She estimates that he attended more than 100 events held by community groups over the years.

"He was a real friend to the Chinese. For me and so many of my friends, we will really miss him."

Transforming Australia

Mr Hawke felt the disappointment of Tiananmen deeply because he had been engaging directly with a newly West-looking China, says historian Prof Frank Bongiorno of the Australian National University.

"It's almost beyond inconceivable today for a prime minister to make a unilateral and radical decision like Hawke did," he says. "And he wanted to show Australia as a generous and compassionate society."

The decision drew resistance from some officials and ministers who feared it could overwhelm Australia's migration programme, or lead to resentment among other communities.

But it ended up "transforming the face of Australian multiculturalism", says Dr Christina Ho, a migration expert at the University of Technology.

"They were a particular group - young, students who then went on to be educated, professional people who have made a huge contribution to Australian society."

Media playback is unsupported on your device

Not that it was an easy integration. During the 1980s and 1990s, there was ongoing political debate about the rate of Asian immigration and social cohesion. Many migrants were highly educated but had a poor grasp of English and struggled to find well-paying jobs, says Prof Ho.

"A lot of de-skilling happened in that generation," she says. "But still, they worked hard, integrated into Australian society and raised their own families. Now they're part of the vibrant multicultural society that is Australia today."

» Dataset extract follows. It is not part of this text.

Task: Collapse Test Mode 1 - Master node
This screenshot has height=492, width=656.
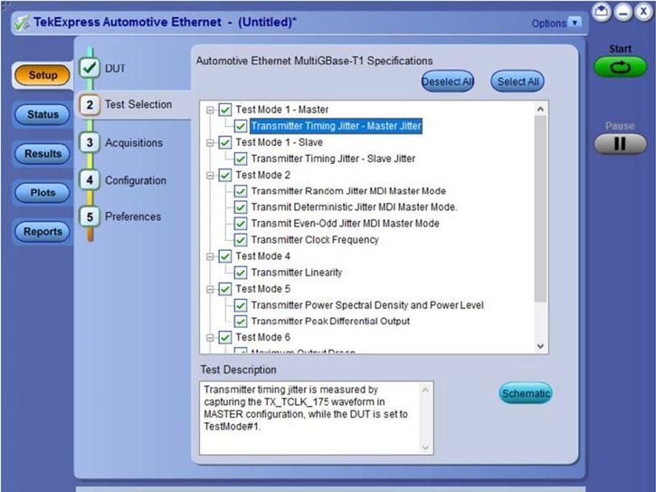Action: [x=210, y=110]
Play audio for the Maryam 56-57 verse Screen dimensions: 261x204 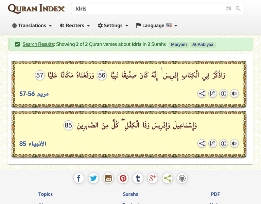point(234,94)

This diaspora also became a cultural asset as Australia expanded its trade relationship with China in the 1990s, says Prof Bongiorno.

"You had a significant group of Chinese Australians who were a real resource," he says. "They had the linguistic skills and native sense of the cultural dynamism of Chinese society."

He cites the post-Tiananmen Square intake and Vietnamese migration in the 1970s as two critical points in steering Australia more towards Asia as a society.

Those Chinese students provided support for the next stream of Chinese migrants - largely middle class and from the mainland - who have moved to Australia in the past decade. Asia now accounts for more than half of Australia's migration intake.

"Back in 1989, after Tiananmen, we were all scared - China was a closed door," says my father.

"Bob Hawke - he showed kindness to us students. He gave us opportunity. Although he's died, we still think of him in our hearts and remember him."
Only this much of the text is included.